* EXERCISE PROMPT *
Starting with the line that holds "Image resolution: width=418", repeat each line through the last one below, exactly. Pictures stay out.

(EXERCISE INPUT begins)

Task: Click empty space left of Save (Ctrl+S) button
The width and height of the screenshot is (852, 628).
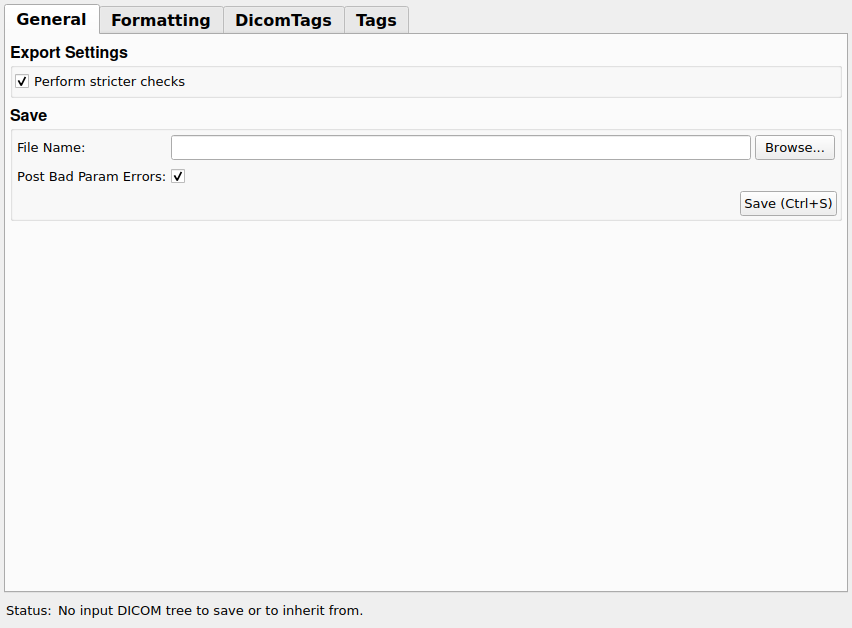Action: 400,204
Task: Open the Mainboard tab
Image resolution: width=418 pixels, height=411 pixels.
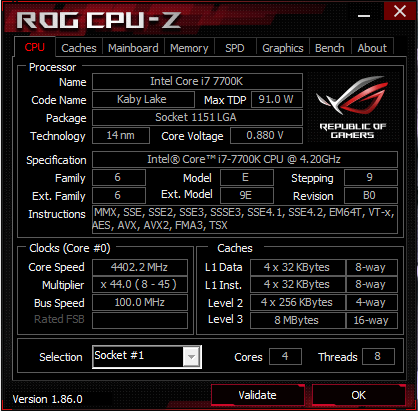Action: 133,48
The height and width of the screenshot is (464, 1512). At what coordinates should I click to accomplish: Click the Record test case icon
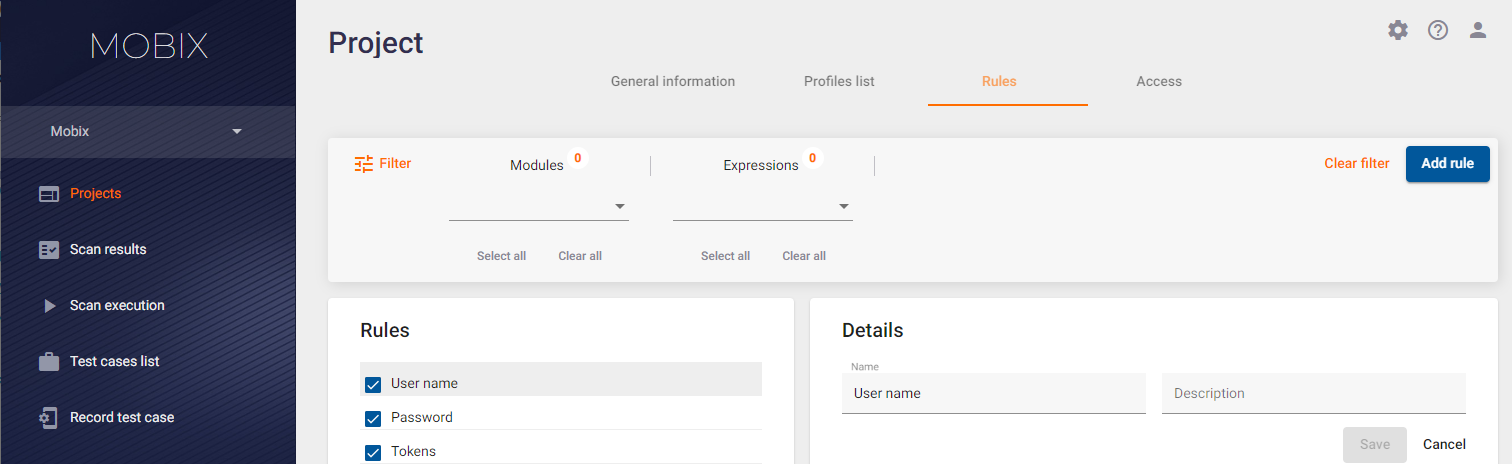49,418
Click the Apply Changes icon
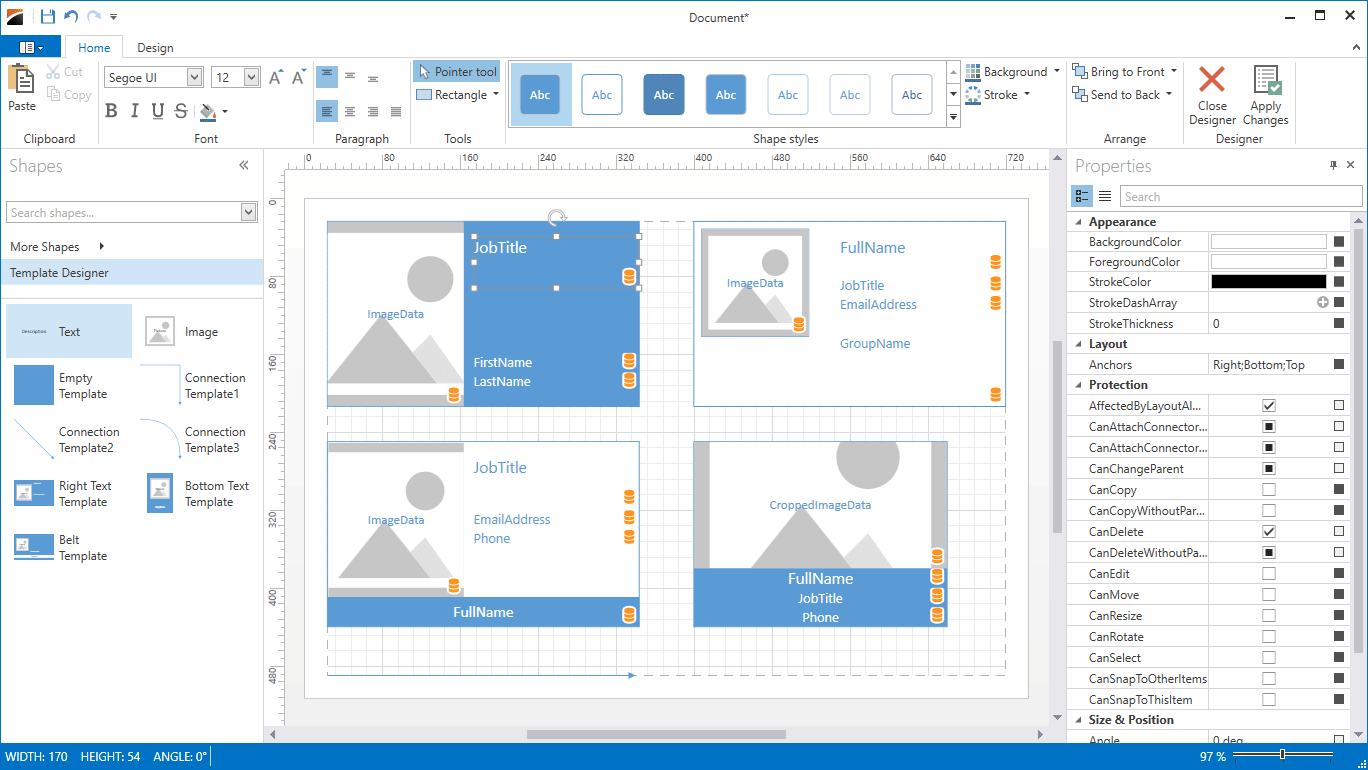 [1266, 81]
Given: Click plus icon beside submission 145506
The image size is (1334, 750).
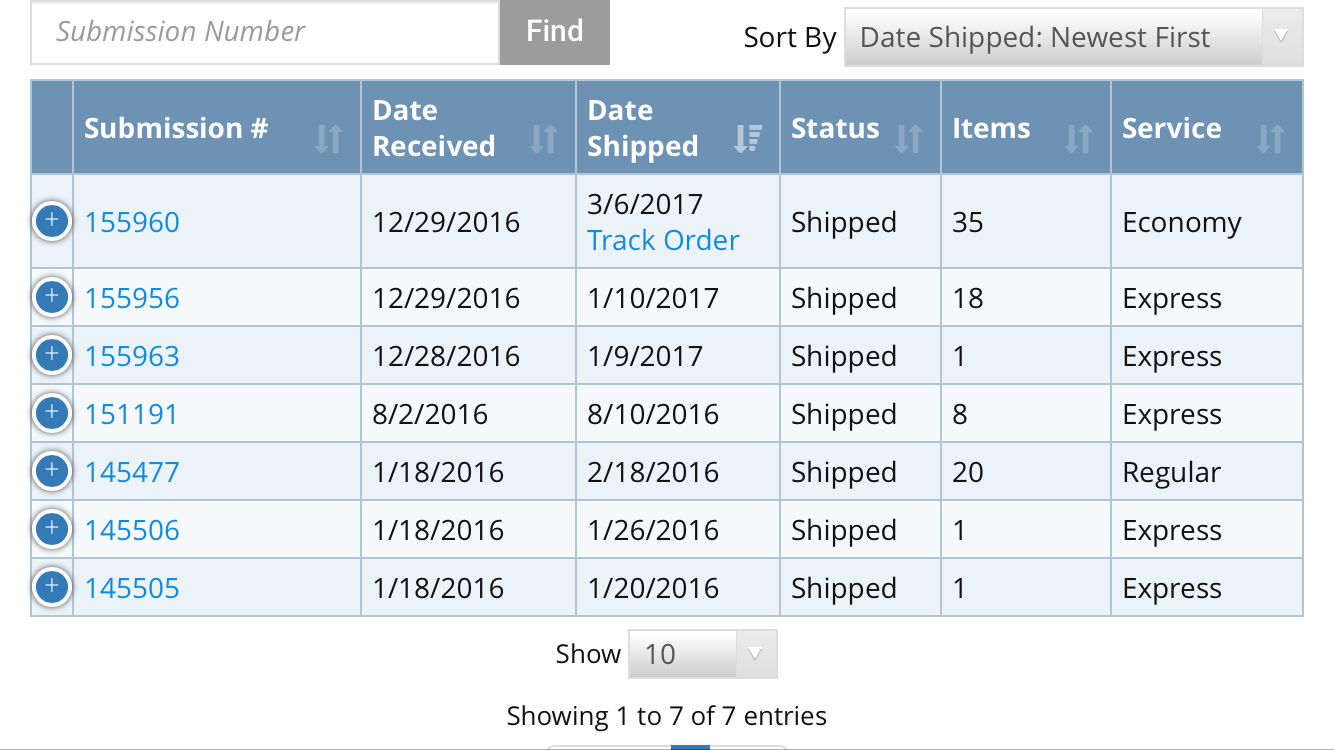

(EXERCISE INPUT ends)

* EXERCISE ANSWER *
Image resolution: width=418 pixels, height=411 pixels.
Action: 133,48
The height and width of the screenshot is (464, 1512). At what coordinates should I click to accomplish: Click the Record test case icon
49,418
Click the Apply Changes icon
 [1266, 81]
Given: Click plus icon beside submission 145506
The image size is (1334, 750).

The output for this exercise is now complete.